San Leandro to open new Tech Campus

Michele Dennis

Michele Dennis,
Contributor

A crowd of nearly 900 people gathered to watch the inaugural lighting of a 55-foot tall polished steel skin female sculpture known as “Truth is Beauty” in celebration of the grand opening of the San Leandro Technology Campus on Oct. 18. Hundreds of people held candles as the statue’s 2,500 LED lights began to glow, softly illuminating the Tech Campus courtyard.

The statue is representative of the movement to encourage women to become more involved in the technology industry, said Gaye Quinn who works for Westlake Urban, a property management and development organization in the Bay Area and one of many, including the city itself, responsible for bringing “her” here. The “Truth is Beauty” statue was first introduced at Burning Man Festival four years ago.

San Leandro Mayor Pauline Cutter said at the event that the statue, whose bare female form gestures to the heavens, represents not only the new campus, which opens this fall, but the transformation this city envisions for the future.

The Tech Campus is located on the west side of the downtown San Leandro BART station and is one of several new projects underway in the city, including a nearly completed 200-unit affordable housing project right across from the BART station. A newly renovated promenade now connects BART and the city’s downtown plaza and features art installations and new restaurants. Other recent additions to the city like Drake’s Brewery and Ghiradelli Chocolate have breathed new life into this quiet community. The campus and its new sculpture are the latest in an infusion of new businesses to San Leandro.

OSISoft, a global industrial data analysis organization headquartered in San Leandro since 1980, partnered with Westlake Urban to design and build the campus, which will be implemented in three phases at a total cost of $200 million, according to Patrick Kennedy, CEO of OSISoft. “We have letters of intent for potential leasing contracts from several businesses for the new buildings,” he said. “We anticipate we’ll have no problem filling them.”
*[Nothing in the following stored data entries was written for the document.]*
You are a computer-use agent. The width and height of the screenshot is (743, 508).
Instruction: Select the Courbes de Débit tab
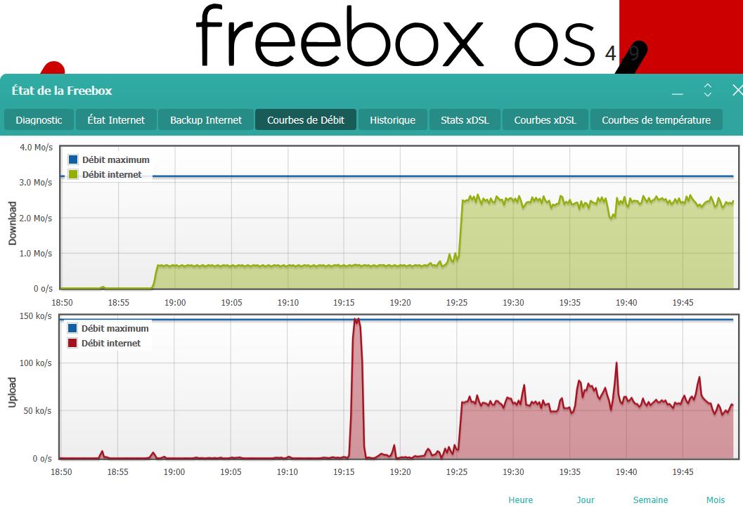306,120
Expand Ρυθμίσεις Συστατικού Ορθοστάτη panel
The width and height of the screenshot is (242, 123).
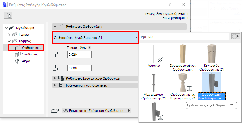point(55,78)
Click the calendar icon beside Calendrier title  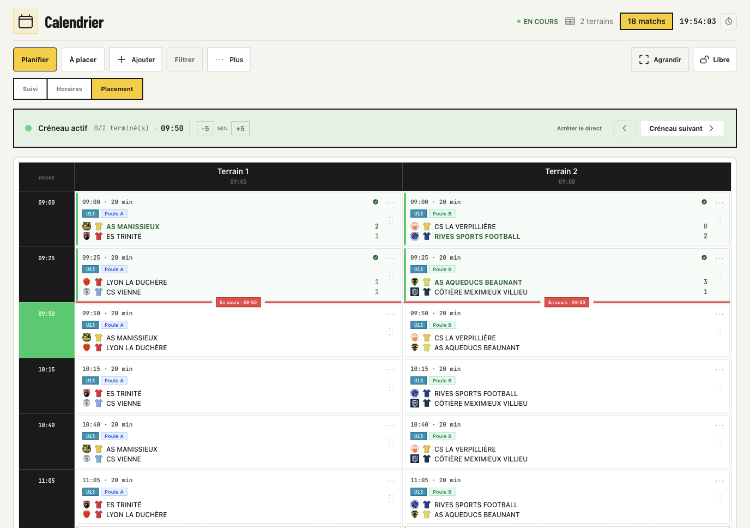point(26,21)
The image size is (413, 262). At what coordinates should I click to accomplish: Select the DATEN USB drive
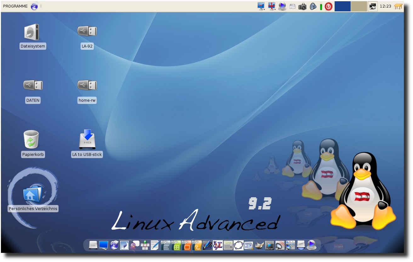pos(33,91)
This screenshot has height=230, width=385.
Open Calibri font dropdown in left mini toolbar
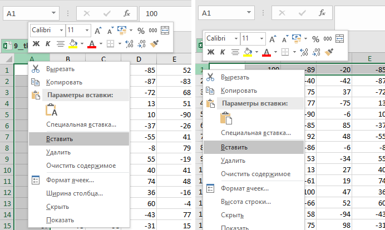pyautogui.click(x=60, y=30)
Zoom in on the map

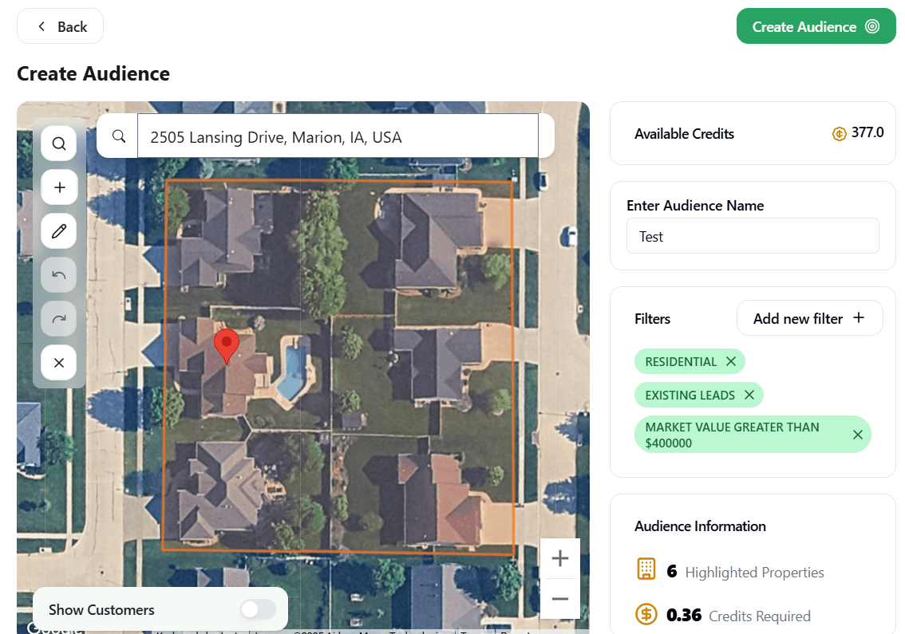coord(560,558)
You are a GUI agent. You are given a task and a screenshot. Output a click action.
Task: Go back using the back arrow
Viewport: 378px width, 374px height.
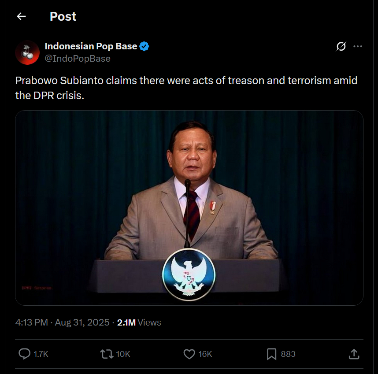(21, 17)
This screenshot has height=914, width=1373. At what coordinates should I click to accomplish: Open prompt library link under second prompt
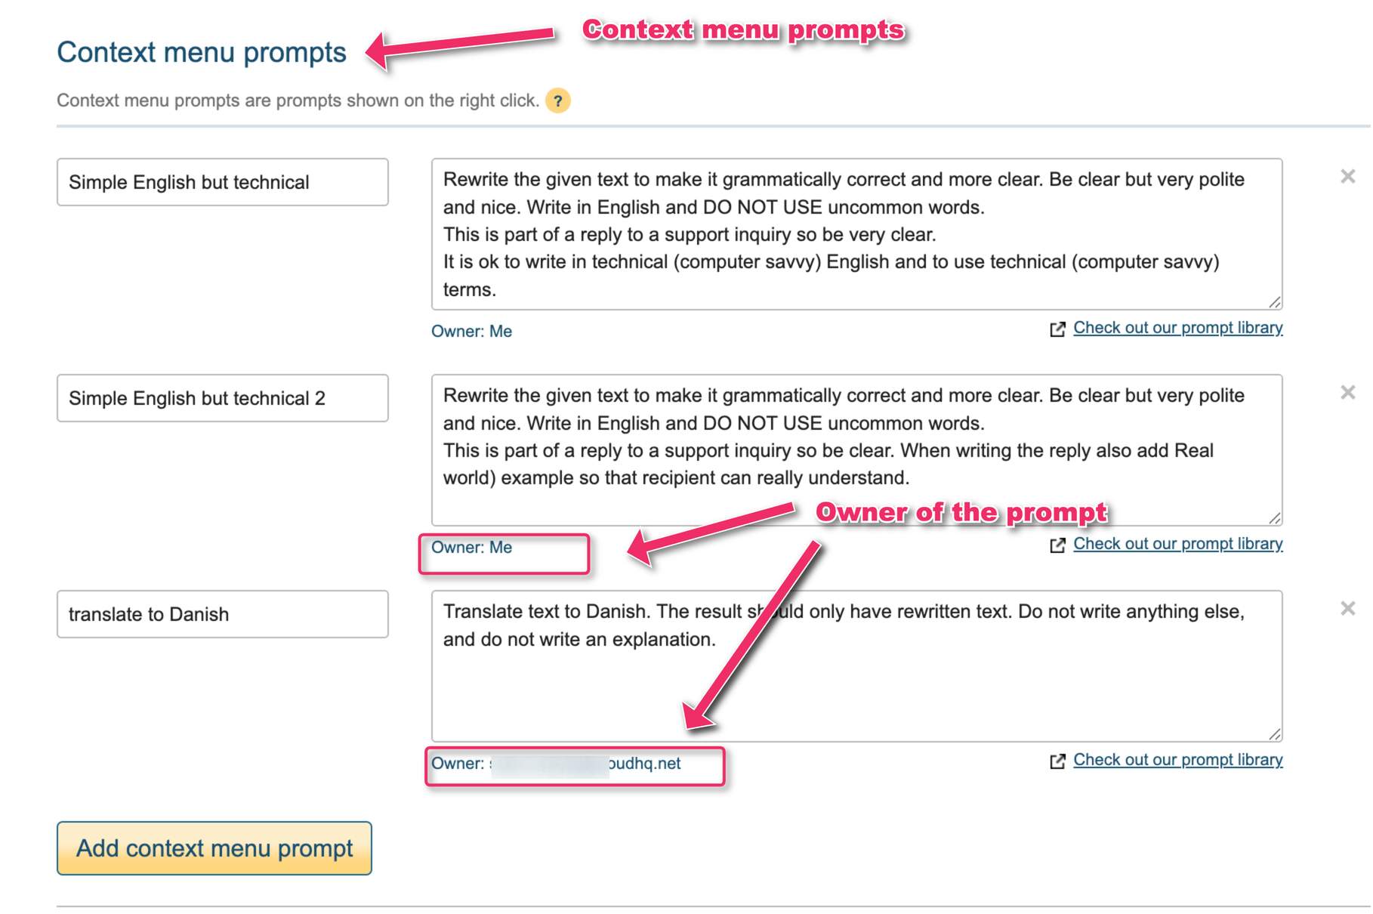pos(1177,544)
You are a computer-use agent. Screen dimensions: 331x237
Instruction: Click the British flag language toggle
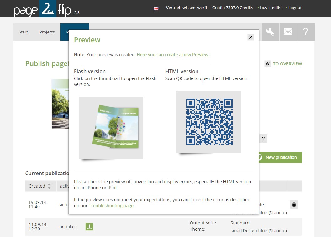tap(156, 8)
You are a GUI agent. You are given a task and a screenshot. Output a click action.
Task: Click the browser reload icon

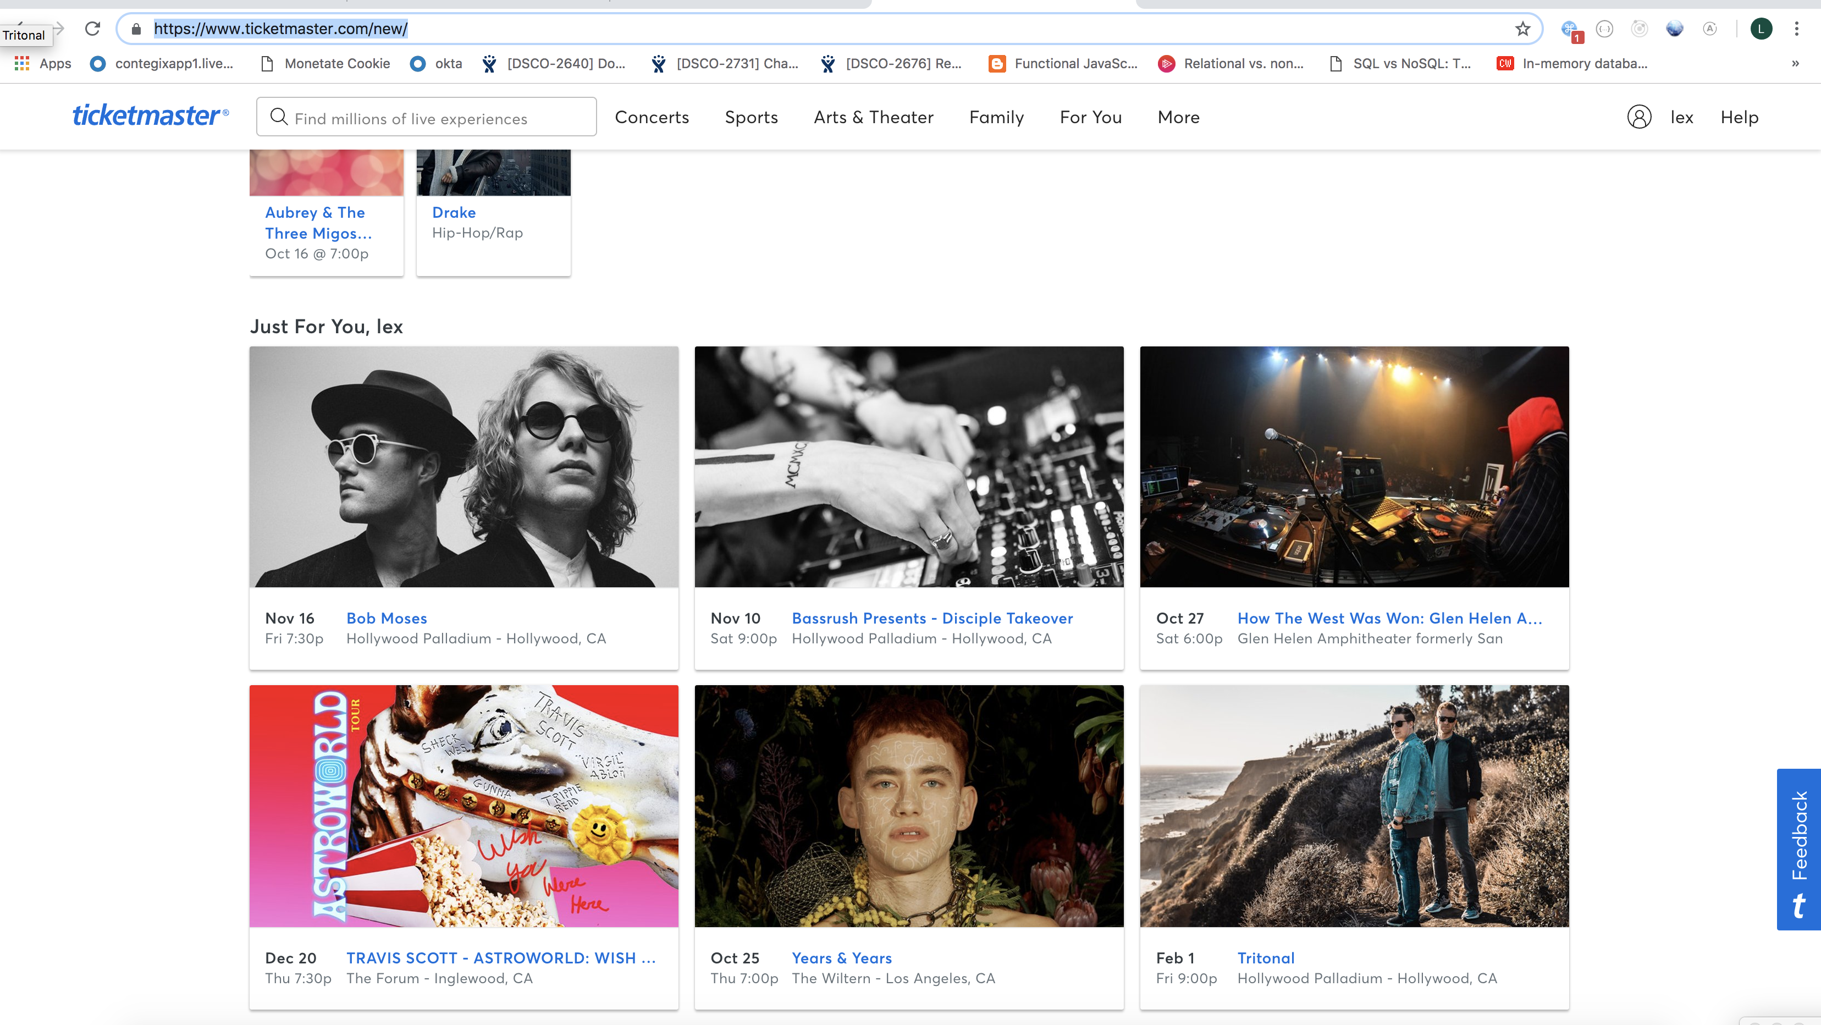pos(93,29)
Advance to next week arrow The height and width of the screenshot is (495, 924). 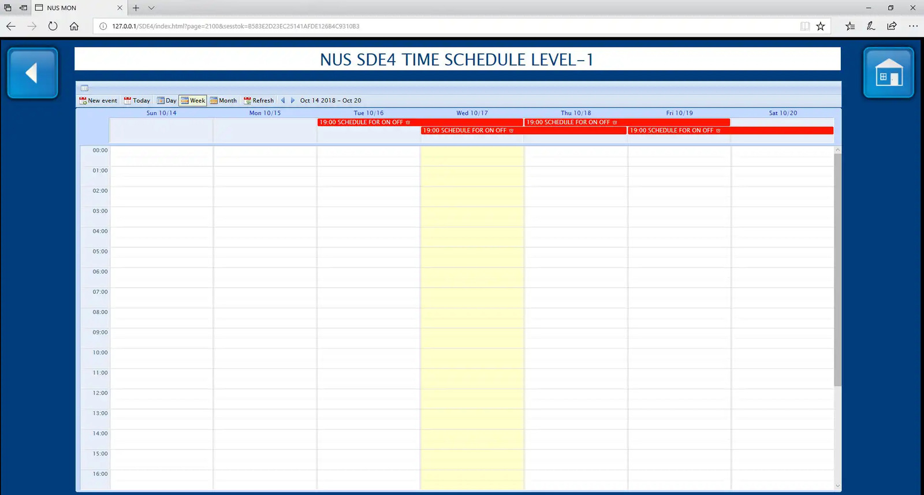tap(293, 101)
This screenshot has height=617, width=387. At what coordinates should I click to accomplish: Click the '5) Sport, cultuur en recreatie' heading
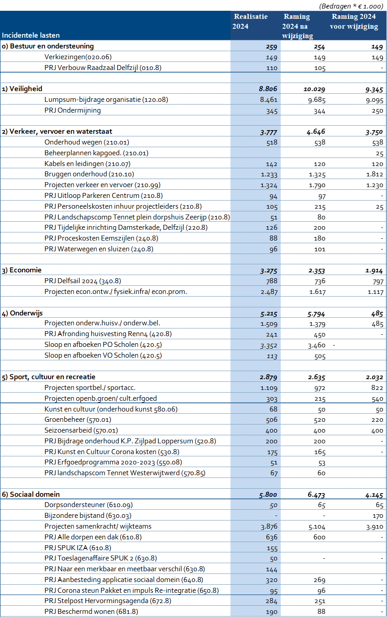(48, 377)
To attract new businesses to the San Leandro campus, the SLTC offers a 10 gigabytes per second fiber network that the New York Times reported to be the fastest broadband speed in the nation, and office space at approx $4 per square foot, less than half the cost of similar space in Silicon Valley, according to Kennedy.

Kennedy invested his own money to connect San Leandro with fiber. In 2010 he approached the city about leasing their existing underground lines so he could install a fiber network loop in exchange for 10 percent of the system for the city’s use. He spent $3 million to install the fiber pull which initially covered an 11 square mile area in the city and to start LITSan Leandro, the company that manages the fiber line’s business.

An additional $2.1 million federal grant from the Economic Development Administration enabled the city to add nine additional miles of conduit to the system, increasing the system to 20 miles, according to Jill Battenberg, San Leandro’s business development manager.

The loop, which now serves over 250 businesses, provides what Kennedy calls “an open fiber network” that serves the commercial industrial area in San Leandro. Fiber allows companies within the loop like those at the incubator complex The Gate, an art and tech community situated on a 24-acre property in Silicon Valley, to connect networks and multiple buildings together. It has been expanded to include the San Leandro School District and the San Leandro Main Library.  

The San Leandro Tech Campus has been in development for nearly ten years. The first phase of the project is nearly done and will be open by the end of the year. Its 134,000 square-foot, six-story building will be occupied by OSISoft.

Its second building is underway and will be about the same size; the third will be slightly smaller. One multi-tiered parking lot is complete and open, and an additional parking structure will be added with phase three. Westlake Urban is processing entitlements to build an additional 200 living units.

As for the inaugural sculpture, Kennedy said it’s intended to make a strong statement about art and the human spirit. “We have to look around us and enjoy what we have here,” he said. “The world is not just about bits and bytes.”